PROBLEM TO SOLVE: Repeat, line for line, the entries below from the first line to the line containing "Image resolution: width=1024", counting both ends.

(Collected data)
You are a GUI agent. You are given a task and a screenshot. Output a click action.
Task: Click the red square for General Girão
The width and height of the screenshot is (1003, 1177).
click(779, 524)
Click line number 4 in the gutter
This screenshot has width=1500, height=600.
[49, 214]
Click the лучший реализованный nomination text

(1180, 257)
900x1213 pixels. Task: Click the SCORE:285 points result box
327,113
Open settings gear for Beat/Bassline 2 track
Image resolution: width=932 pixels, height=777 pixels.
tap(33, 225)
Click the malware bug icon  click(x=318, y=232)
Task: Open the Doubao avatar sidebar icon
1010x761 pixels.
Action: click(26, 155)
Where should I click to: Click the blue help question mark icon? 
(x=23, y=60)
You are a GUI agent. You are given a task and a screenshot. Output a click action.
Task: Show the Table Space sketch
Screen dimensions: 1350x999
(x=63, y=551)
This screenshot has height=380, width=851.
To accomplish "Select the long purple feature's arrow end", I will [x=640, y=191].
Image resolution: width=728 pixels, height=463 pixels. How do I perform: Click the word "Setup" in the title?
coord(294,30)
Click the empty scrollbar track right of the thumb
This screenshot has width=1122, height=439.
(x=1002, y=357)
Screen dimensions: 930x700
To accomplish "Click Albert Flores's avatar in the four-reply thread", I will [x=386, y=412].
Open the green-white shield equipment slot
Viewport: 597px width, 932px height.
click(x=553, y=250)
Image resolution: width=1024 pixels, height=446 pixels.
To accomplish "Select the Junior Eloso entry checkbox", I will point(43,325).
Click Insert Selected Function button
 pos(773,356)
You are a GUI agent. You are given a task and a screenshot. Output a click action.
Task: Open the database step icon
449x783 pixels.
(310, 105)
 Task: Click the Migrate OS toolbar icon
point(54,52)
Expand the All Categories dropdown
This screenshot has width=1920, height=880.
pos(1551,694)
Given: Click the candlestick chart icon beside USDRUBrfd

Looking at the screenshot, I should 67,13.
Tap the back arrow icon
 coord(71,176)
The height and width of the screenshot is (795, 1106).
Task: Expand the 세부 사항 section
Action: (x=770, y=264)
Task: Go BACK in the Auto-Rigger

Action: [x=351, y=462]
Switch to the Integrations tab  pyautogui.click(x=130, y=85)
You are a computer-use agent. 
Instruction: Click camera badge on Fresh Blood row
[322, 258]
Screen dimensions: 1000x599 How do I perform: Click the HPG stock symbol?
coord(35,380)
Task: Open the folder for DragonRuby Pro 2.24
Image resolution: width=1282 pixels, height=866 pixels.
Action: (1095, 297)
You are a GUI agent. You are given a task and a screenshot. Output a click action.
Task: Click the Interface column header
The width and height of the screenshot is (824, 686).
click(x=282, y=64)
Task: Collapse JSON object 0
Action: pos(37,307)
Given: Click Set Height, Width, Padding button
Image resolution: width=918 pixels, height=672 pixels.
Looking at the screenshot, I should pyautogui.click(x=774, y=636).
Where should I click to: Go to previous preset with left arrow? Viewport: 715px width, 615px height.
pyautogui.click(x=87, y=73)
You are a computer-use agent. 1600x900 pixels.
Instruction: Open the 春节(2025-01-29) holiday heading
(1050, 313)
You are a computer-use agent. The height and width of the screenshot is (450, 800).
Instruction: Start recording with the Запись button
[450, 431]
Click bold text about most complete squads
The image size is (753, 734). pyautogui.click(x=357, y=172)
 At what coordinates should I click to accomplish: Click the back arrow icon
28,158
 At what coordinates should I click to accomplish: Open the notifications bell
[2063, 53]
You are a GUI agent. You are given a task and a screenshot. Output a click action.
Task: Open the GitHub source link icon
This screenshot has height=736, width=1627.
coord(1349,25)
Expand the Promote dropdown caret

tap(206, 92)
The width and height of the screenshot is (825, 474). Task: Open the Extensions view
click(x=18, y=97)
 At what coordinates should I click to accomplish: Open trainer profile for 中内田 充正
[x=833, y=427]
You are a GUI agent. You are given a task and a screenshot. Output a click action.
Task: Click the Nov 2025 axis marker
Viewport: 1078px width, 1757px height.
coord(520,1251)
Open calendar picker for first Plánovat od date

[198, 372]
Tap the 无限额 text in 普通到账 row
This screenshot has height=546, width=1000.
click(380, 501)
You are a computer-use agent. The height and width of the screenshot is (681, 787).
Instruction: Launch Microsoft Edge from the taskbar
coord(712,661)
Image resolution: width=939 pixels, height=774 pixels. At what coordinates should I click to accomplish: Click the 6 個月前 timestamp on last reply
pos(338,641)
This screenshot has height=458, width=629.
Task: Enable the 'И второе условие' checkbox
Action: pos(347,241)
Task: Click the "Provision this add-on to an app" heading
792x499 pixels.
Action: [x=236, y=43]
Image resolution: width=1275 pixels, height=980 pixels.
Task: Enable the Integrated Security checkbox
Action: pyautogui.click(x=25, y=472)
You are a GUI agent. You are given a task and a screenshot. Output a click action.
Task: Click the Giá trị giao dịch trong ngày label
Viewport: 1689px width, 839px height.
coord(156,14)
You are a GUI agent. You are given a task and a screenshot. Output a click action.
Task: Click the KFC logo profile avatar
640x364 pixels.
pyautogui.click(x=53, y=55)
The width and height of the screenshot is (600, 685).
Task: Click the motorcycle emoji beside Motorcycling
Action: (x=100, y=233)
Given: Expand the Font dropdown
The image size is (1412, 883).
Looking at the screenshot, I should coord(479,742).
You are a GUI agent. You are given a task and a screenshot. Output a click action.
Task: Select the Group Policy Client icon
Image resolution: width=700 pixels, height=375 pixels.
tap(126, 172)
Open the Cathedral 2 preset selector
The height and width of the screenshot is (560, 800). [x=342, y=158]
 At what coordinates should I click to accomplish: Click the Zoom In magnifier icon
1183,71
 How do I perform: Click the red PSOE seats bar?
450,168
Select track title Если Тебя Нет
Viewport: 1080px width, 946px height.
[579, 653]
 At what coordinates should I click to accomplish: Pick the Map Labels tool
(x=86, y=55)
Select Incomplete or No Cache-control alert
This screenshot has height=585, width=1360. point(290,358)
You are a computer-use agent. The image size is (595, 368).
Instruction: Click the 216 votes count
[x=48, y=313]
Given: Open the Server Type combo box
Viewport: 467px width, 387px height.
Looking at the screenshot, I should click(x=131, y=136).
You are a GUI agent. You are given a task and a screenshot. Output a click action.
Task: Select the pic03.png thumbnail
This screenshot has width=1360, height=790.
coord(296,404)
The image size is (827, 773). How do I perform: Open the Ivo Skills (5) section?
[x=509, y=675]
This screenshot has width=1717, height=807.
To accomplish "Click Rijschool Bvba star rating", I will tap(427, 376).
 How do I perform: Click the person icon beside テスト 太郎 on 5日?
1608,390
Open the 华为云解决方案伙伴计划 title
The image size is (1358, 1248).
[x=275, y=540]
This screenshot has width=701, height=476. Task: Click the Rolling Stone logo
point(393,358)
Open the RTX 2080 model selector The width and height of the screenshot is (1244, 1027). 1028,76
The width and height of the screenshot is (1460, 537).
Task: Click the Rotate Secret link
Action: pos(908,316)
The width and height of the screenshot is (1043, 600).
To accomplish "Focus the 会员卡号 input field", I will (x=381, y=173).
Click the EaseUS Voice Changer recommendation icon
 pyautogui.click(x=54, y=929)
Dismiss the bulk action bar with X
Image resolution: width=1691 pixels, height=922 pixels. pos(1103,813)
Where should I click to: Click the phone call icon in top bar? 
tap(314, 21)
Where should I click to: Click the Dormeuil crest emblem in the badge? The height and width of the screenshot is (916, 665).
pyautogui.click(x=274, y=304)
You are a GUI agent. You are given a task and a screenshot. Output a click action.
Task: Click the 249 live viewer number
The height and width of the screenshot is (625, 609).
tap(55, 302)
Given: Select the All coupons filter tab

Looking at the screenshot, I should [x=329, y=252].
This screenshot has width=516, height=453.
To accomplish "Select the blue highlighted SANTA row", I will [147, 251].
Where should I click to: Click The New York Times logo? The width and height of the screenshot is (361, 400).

ANSWER TO THE PROBLEM:
You are a GUI agent. You are given a task and a screenshot. Output a click action.
Task: Click the red square for General Girão
The width and height of the screenshot is (1003, 1177).
click(779, 524)
Click line number 4 in the gutter
This screenshot has width=1500, height=600.
[49, 214]
Click the лучший реализованный nomination text

(1180, 257)
900x1213 pixels. Task: Click the SCORE:285 points result box
327,113
Open settings gear for Beat/Bassline 2 track
Image resolution: width=932 pixels, height=777 pixels.
tap(33, 225)
Click the malware bug icon  click(x=318, y=232)
Task: Open the Doubao avatar sidebar icon
1010x761 pixels.
Action: click(26, 155)
Where should I click to: Click the blue help question mark icon? 
(x=23, y=60)
You are a GUI agent. You are given a task and a screenshot. Output a click action.
Task: Show the Table Space sketch
Screen dimensions: 1350x999
(x=63, y=551)
This screenshot has height=380, width=851.
To accomplish "Select the long purple feature's arrow end", I will [x=640, y=191].
Image resolution: width=728 pixels, height=463 pixels. How do I perform: Click the word "Setup" in the title?
coord(294,30)
Click the empty scrollbar track right of the thumb
This screenshot has width=1122, height=439.
(x=1002, y=357)
Screen dimensions: 930x700
To accomplish "Click Albert Flores's avatar in the four-reply thread", I will [x=386, y=412].
Open the green-white shield equipment slot
Viewport: 597px width, 932px height.
click(x=553, y=250)
Image resolution: width=1024 pixels, height=446 pixels.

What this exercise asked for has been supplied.